Others meanwhile are still dissecting what's happened since last August and deciding who deserves to win all sorts of awards, including us here at SPORTbible.

It's been a few weeks since an Arsenal fan suggested an alternative way for the league to be decided and now someone else has come up with a way, kind of.

The 'expected points' table shows how the league would have finished if every team lived up to their xG in each game, whether that's goals scored or conceded.

City still run away with the league and would actually have blown Arsenal away whilst Brighton would have qualified for the Champions League.


Some fans have been known to mock xG as stupid way to further understand how much a team had dominated a single game.

However whilst it definitely still has its flaws it's a far better metric to gather how good a team is in front of goal and at defending over a full season.

If a team are getting in good positions but not scoring then they'd have a high xG but not actually be getting any reward in the actual table.
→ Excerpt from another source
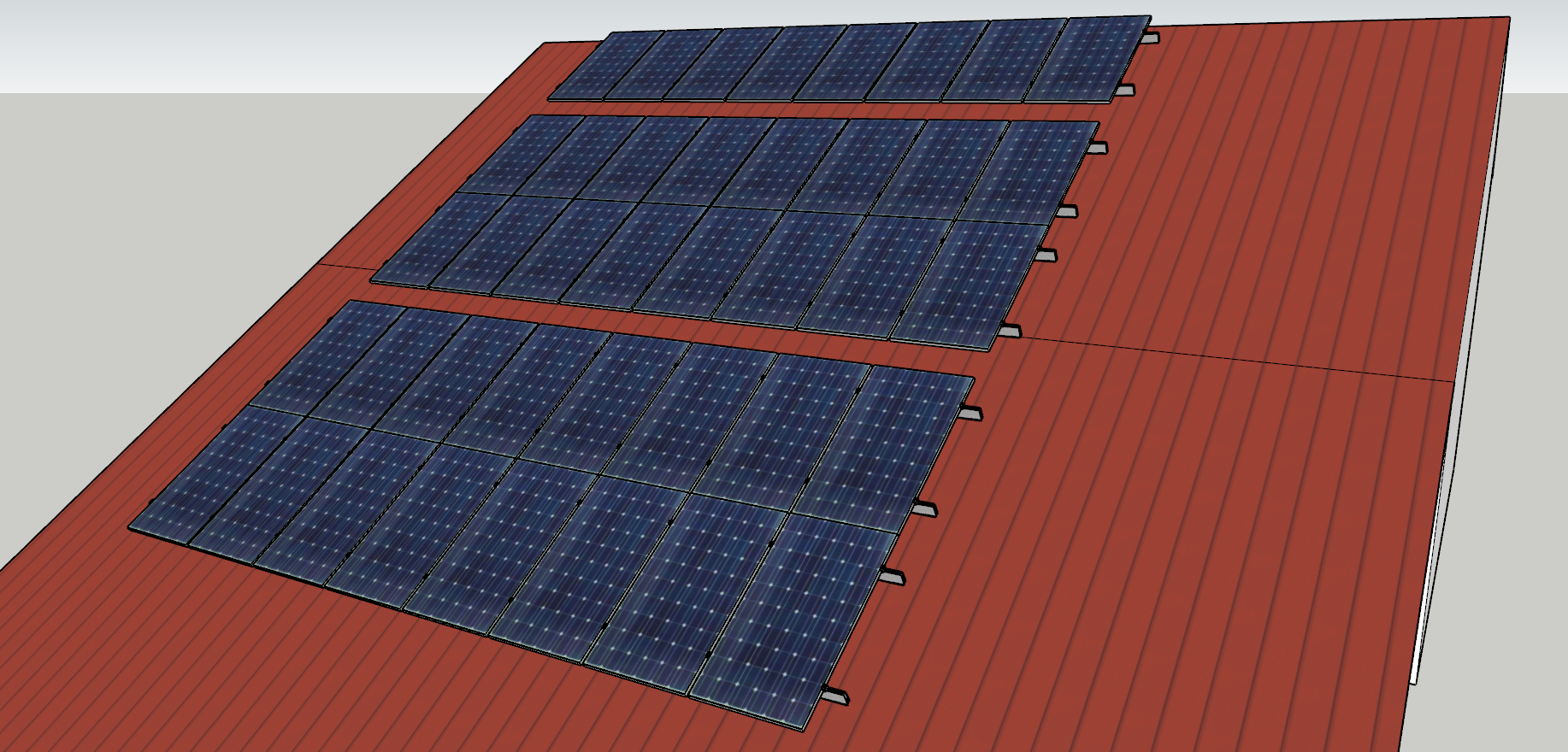Click the lower rail end of top array
This screenshot has height=752, width=1568.
click(x=1127, y=90)
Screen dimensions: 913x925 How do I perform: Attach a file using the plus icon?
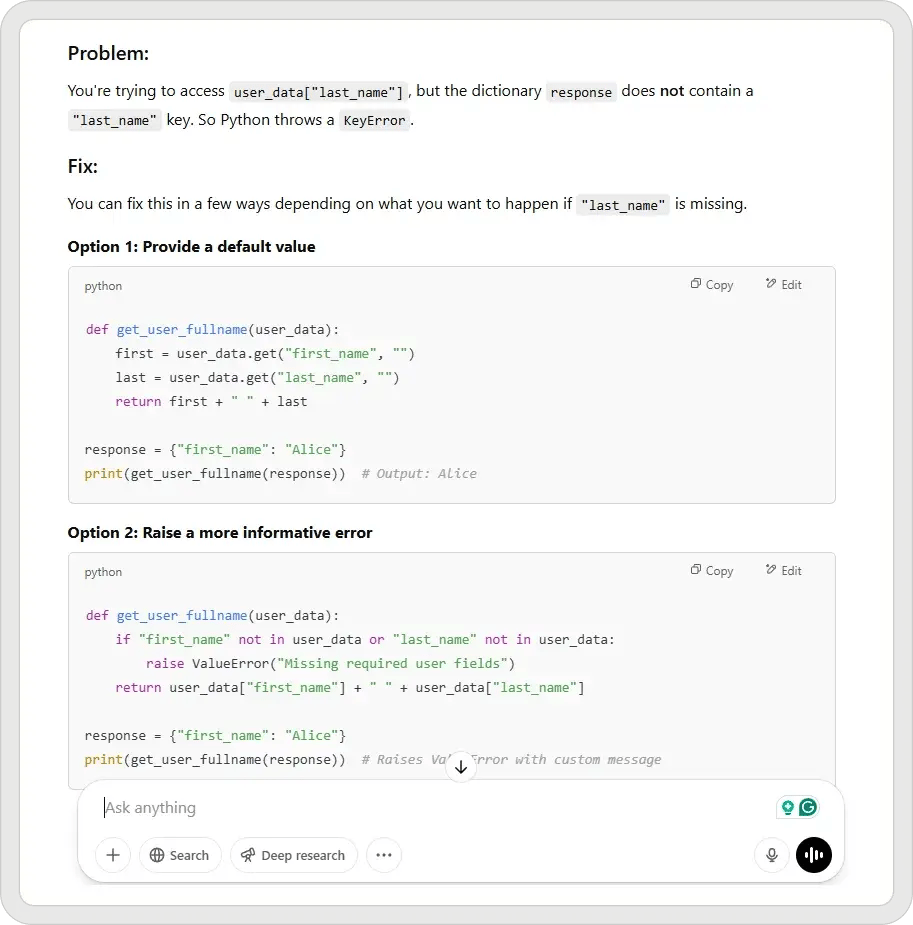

The fact Brighton would be in a better position if they converted their xG suggests that their historic problems with scoring remain even with improvement.

The biggest losers in the whole situation are relegated Leicester, Leeds and Southampton who would all have stayed up if the season went the way it 'should' have, which is a first.

Posted
Just now, Fightforever said:

Danny Ward relegated us.

He definitely played a part in terms of being poor, but it was Rodgers that continuously played him despite being the worst number 1 I have ever seen in the PL 

Posted
3 minutes ago, The Doctor said:

no it doesn't, xPts is calculated from xG and xGA. we outperformed our xG last season by a modest margin (+2.01), but only Tottenham and Southampton underperformed on xGA by more than our 8.21 extra goals conceded. basically the story is we'd have been comfortably midtable with even an average keeper 

does it mean we let in too many easy goals?

Posted
Just now, foxinsocks said:

does it mean we let in too many easy goals?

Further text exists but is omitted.